▶ _What you need to do_:
Begin at the top of the following data. Copy each line exactly until you have copied the line containing "Task: Expand the Työnkulut submenu chevron".
------ Records for this exercise
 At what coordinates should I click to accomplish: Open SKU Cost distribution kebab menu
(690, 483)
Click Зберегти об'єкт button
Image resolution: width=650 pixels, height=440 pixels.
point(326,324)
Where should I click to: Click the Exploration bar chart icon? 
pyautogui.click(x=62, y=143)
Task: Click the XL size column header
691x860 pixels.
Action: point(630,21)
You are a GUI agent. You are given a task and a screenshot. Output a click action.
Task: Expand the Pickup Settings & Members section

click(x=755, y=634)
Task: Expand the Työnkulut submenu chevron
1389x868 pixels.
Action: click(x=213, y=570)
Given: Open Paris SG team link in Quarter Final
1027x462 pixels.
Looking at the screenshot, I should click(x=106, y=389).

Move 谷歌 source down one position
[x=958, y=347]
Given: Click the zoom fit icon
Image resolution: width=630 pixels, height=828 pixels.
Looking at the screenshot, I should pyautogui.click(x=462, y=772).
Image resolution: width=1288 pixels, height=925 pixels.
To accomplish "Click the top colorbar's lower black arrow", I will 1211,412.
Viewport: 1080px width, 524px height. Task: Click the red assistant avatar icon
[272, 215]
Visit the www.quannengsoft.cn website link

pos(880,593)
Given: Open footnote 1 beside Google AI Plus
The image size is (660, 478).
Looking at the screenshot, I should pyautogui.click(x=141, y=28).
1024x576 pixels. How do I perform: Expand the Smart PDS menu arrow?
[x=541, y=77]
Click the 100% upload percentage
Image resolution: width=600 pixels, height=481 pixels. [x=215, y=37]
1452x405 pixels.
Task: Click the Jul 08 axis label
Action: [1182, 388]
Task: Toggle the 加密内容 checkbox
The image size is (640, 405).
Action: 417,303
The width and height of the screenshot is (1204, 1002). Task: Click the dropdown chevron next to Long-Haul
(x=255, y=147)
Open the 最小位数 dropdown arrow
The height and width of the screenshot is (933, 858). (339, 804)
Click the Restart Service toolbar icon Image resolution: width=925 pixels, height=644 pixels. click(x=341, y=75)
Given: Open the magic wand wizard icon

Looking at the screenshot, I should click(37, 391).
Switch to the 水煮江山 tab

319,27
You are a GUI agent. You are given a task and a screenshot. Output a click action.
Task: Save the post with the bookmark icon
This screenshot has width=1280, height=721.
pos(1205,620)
------------
▶ _Exercise response_:
 At what coordinates should I click to accomplish: Open SKU Cost distribution kebab menu
(690, 483)
Click Зберегти об'єкт button
Image resolution: width=650 pixels, height=440 pixels.
point(326,324)
Where should I click to: Click the Exploration bar chart icon? 
pyautogui.click(x=62, y=143)
Task: Click the XL size column header
691x860 pixels.
Action: point(630,21)
You are a GUI agent. You are given a task and a screenshot. Output a click action.
Task: Expand the Pickup Settings & Members section

click(x=755, y=634)
Task: Expand the Työnkulut submenu chevron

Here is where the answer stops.